Source records>
=======

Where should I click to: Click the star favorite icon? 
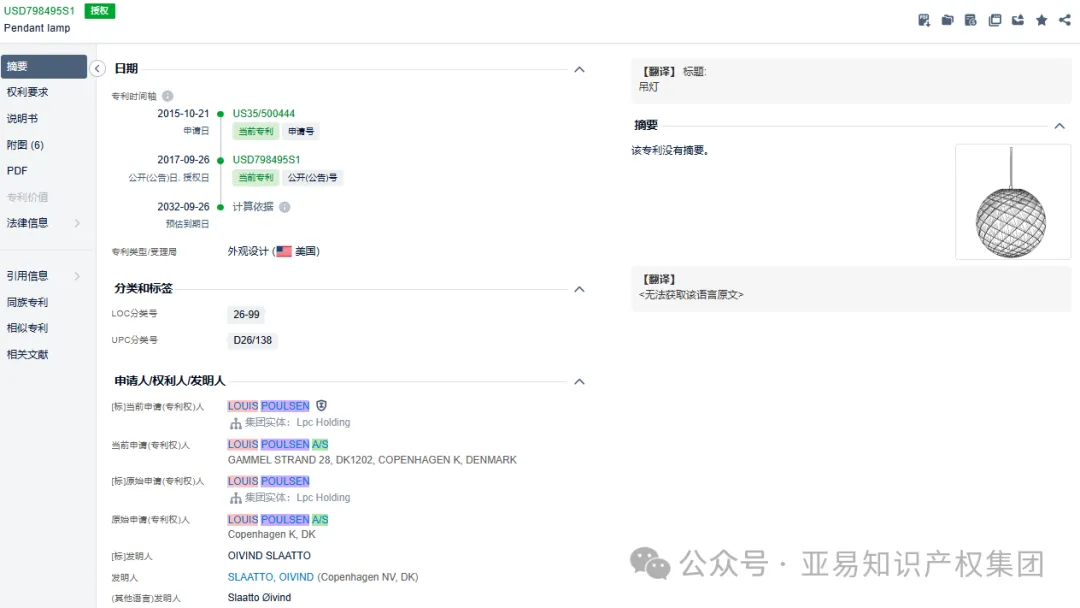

=======

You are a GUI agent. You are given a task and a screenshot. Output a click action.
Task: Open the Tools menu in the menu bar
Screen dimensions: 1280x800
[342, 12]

=======

Assigned task>
A single figure, please: the number of lines in the data that hold the string "click".

Task result>
2